## Begin Data for processing

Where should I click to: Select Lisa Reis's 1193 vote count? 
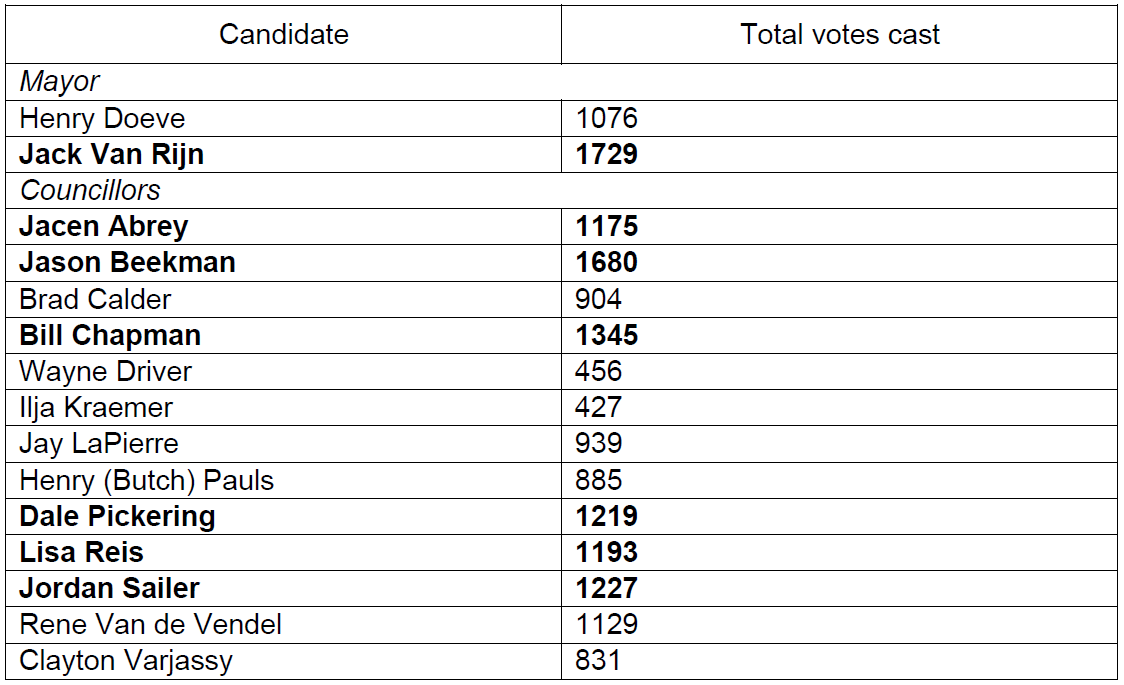coord(606,553)
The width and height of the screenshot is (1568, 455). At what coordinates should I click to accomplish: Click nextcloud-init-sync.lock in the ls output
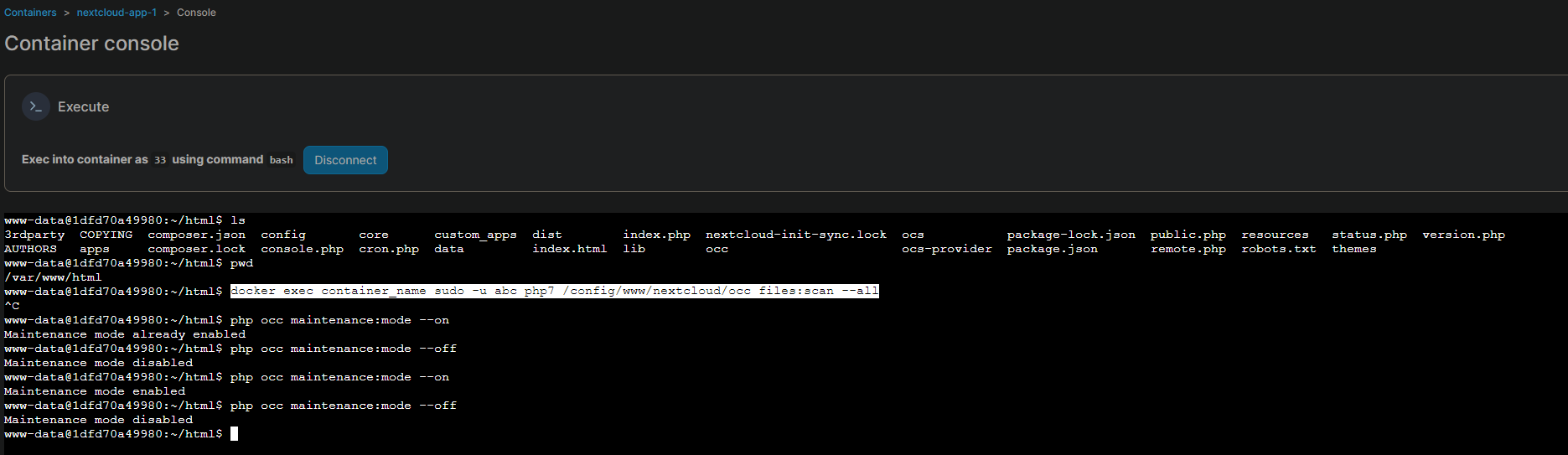pos(795,235)
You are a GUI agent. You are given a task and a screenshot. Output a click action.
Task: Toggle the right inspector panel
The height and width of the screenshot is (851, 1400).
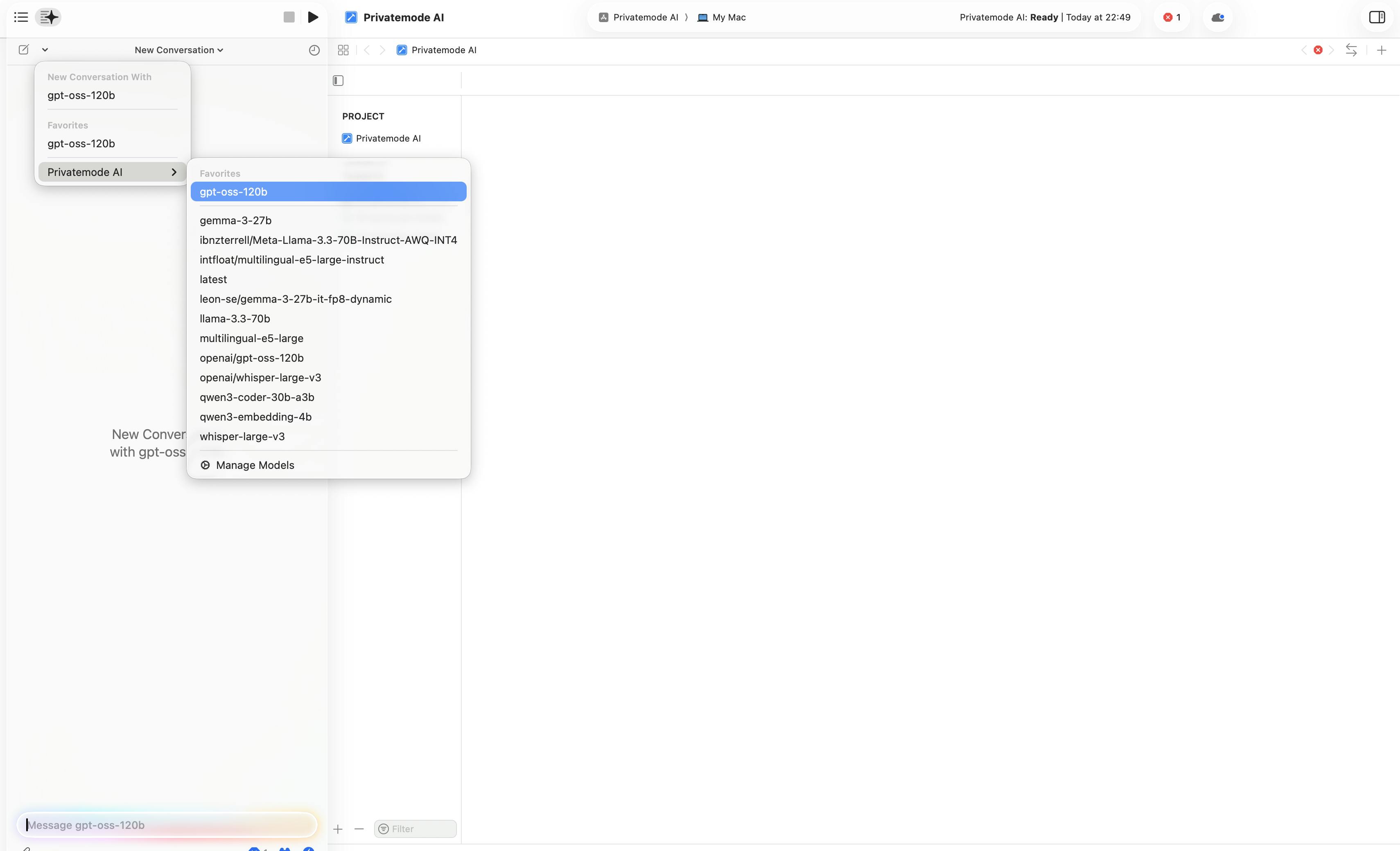click(x=1377, y=17)
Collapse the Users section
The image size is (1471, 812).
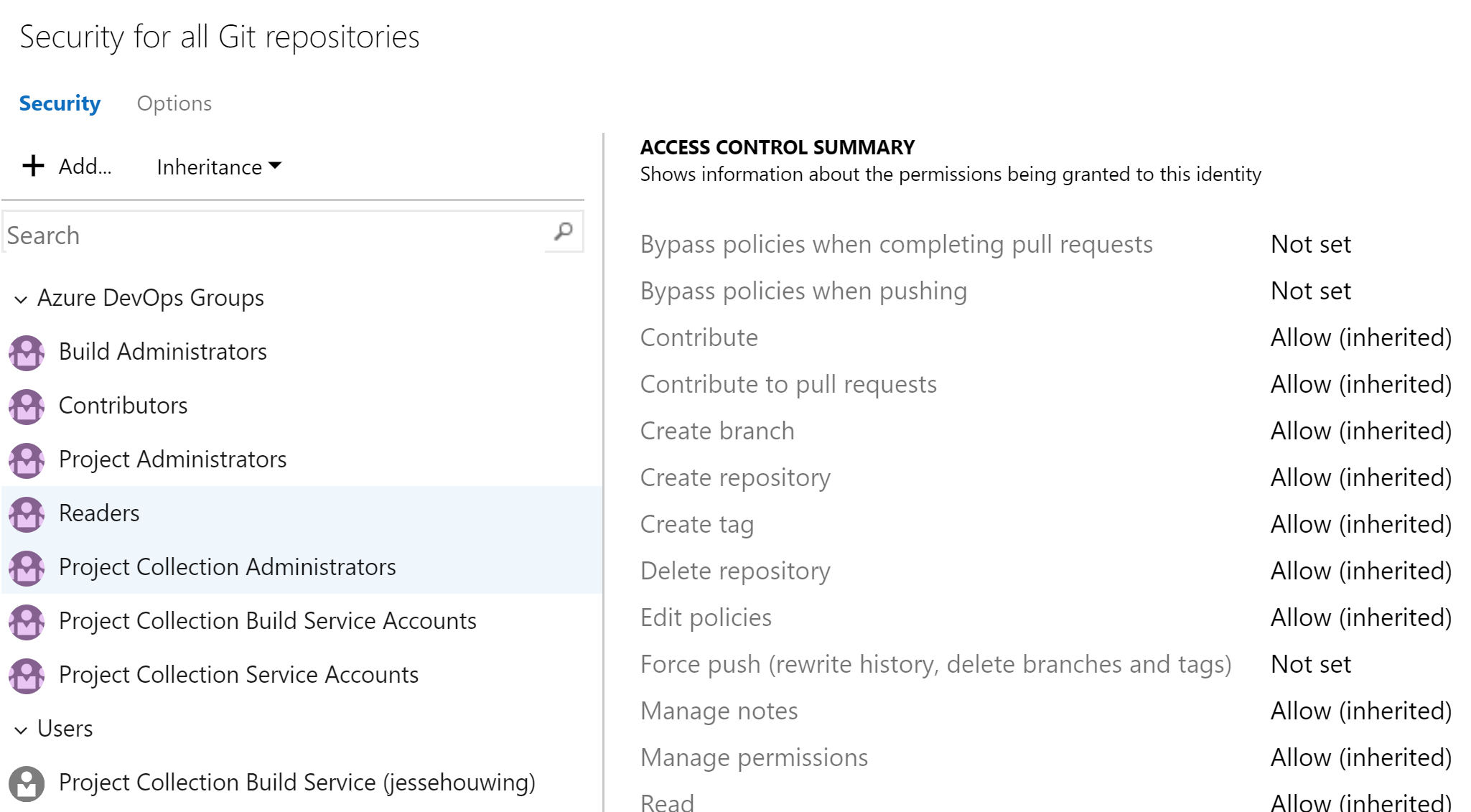coord(21,729)
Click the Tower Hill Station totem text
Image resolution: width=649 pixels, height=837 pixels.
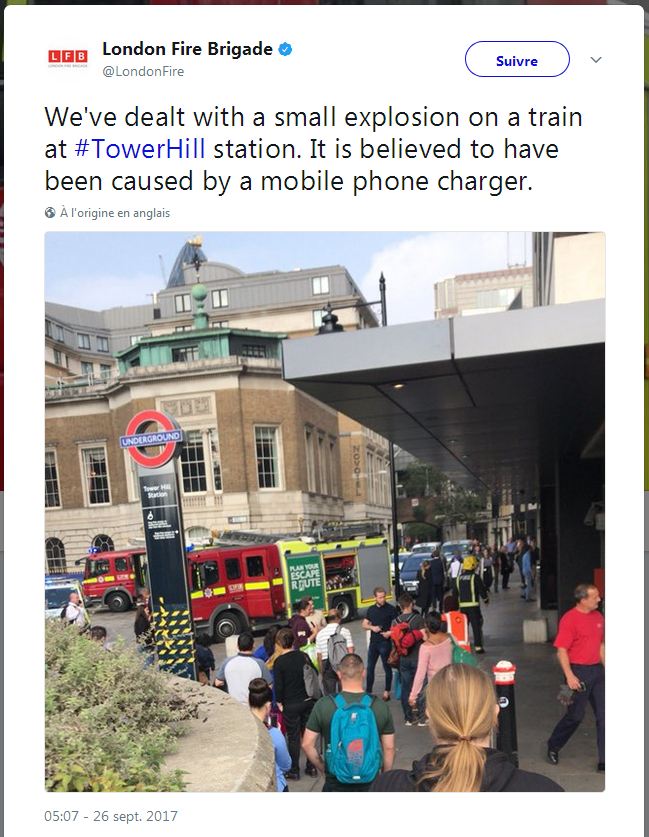[156, 491]
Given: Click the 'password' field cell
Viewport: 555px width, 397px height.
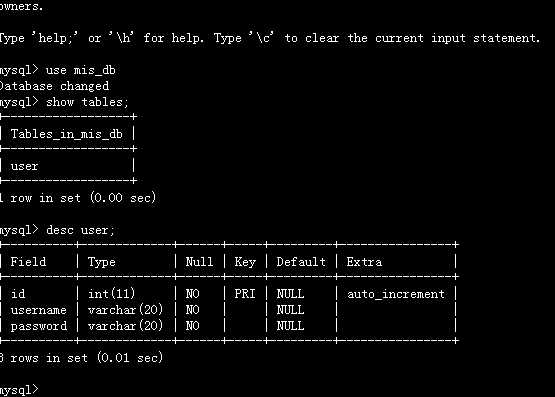Looking at the screenshot, I should pyautogui.click(x=39, y=326).
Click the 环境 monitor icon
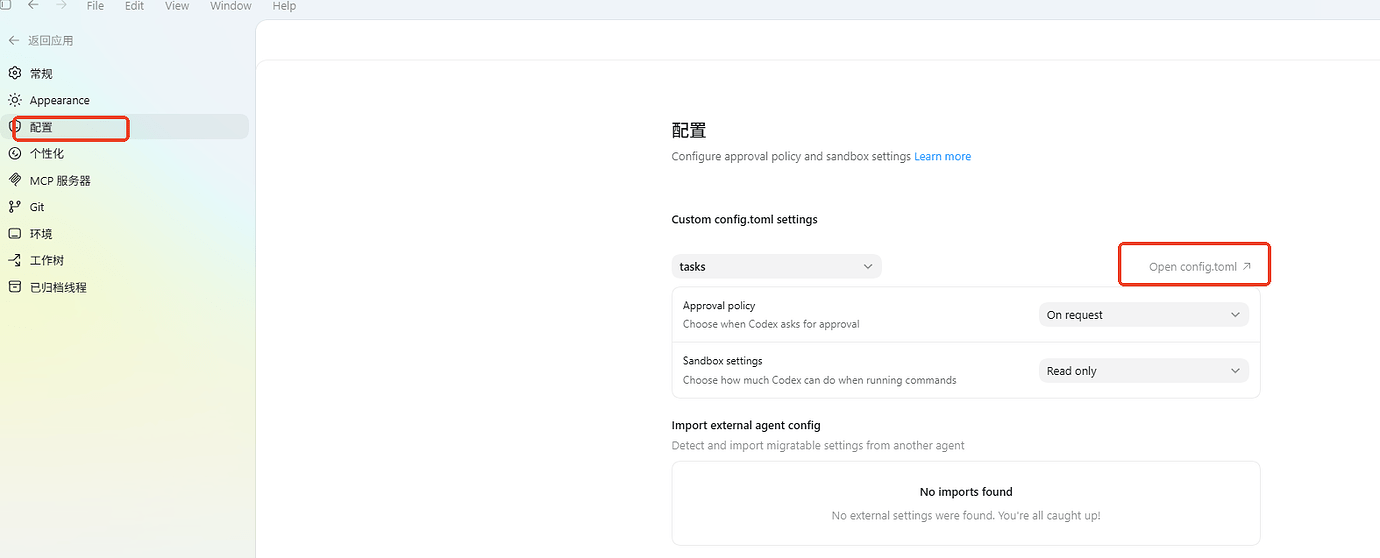Screen dimensions: 1380x558 pos(15,233)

## End Data for processing

* _Objective_
Copy out the lines of the records above, from the line containing "The width and" through the line containing "pos(795,235)", both included. Omit the pictures from your copy.

* _Completed exercise_
The width and height of the screenshot is (1568, 455). At what coordinates should I click to accomplish: Click nextcloud-init-sync.lock in the ls output
pos(795,235)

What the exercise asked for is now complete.